DeepDTAF: a deep learning method to predict protein–ligand binding affinity

Abstract

Abstract Biomolecular recognition between ligand and protein plays an essential role in drug discovery and development. However, it is extremely time and resource consuming to determine the protein–ligand binding affinity by experiments. At present, many computational methods have been proposed to predict binding affinity, most of which usually require protein 3D structures that are not often available. Therefore, new methods that can fully take advantage of sequence-level features are greatly needed to predict protein–ligand binding affinity and accelerate the drug discovery process.

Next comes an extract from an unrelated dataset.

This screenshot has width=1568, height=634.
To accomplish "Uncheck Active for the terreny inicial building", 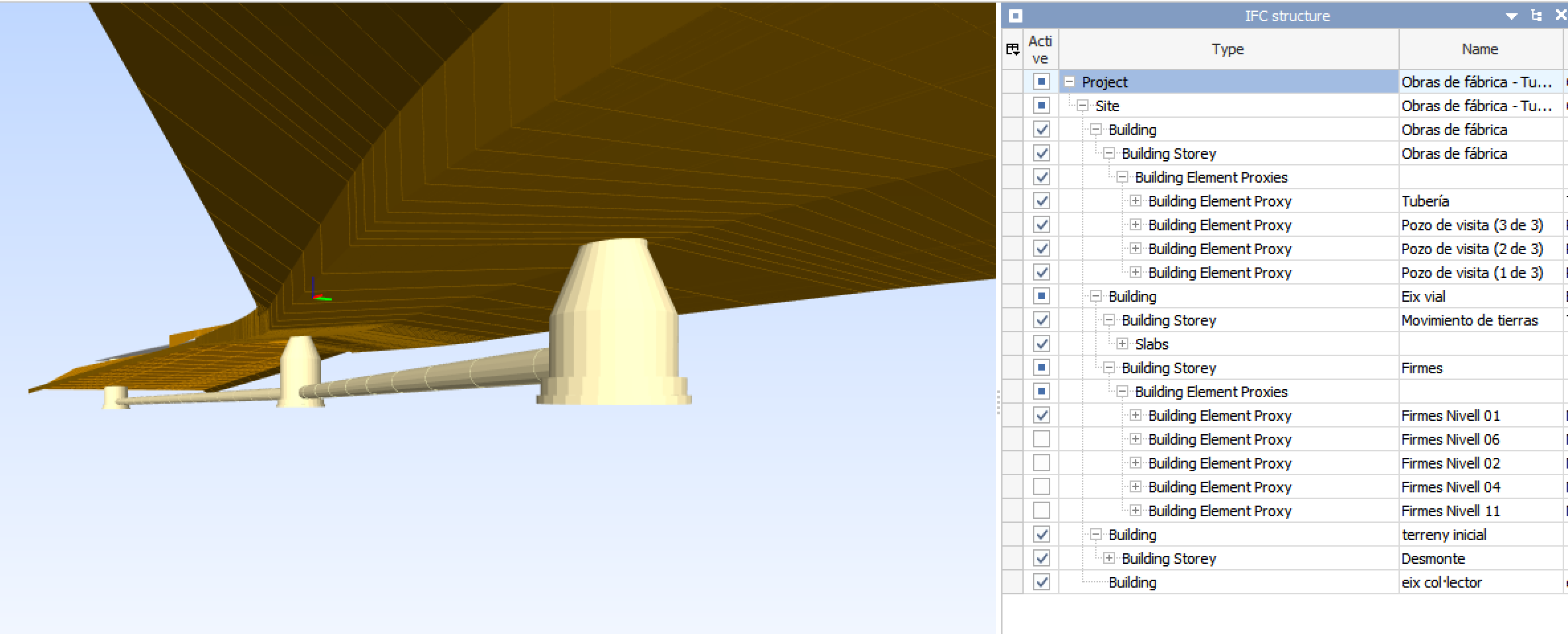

We developed a novel deep learning approach, named DeepDTAF, to predict the protein–ligand binding affinity. DeepDTAF was constructed by integrating local and global contextual features. More specifically, the protein-binding pocket, which possesses some special properties for directly binding the ligand, was firstly used as the local input feature for protein–ligand binding affinity prediction. Furthermore, dilated convolution was used to capture multiscale long-range interactions. We compared DeepDTAF with the recent state-of-art methods and analyzed the effectiveness of different parts of our model, the significant accuracy improvement showed that DeepDTAF was a reliable tool for affinity prediction. The resource codes and data are available at https: //github.com/KailiWang1/DeepDTAF.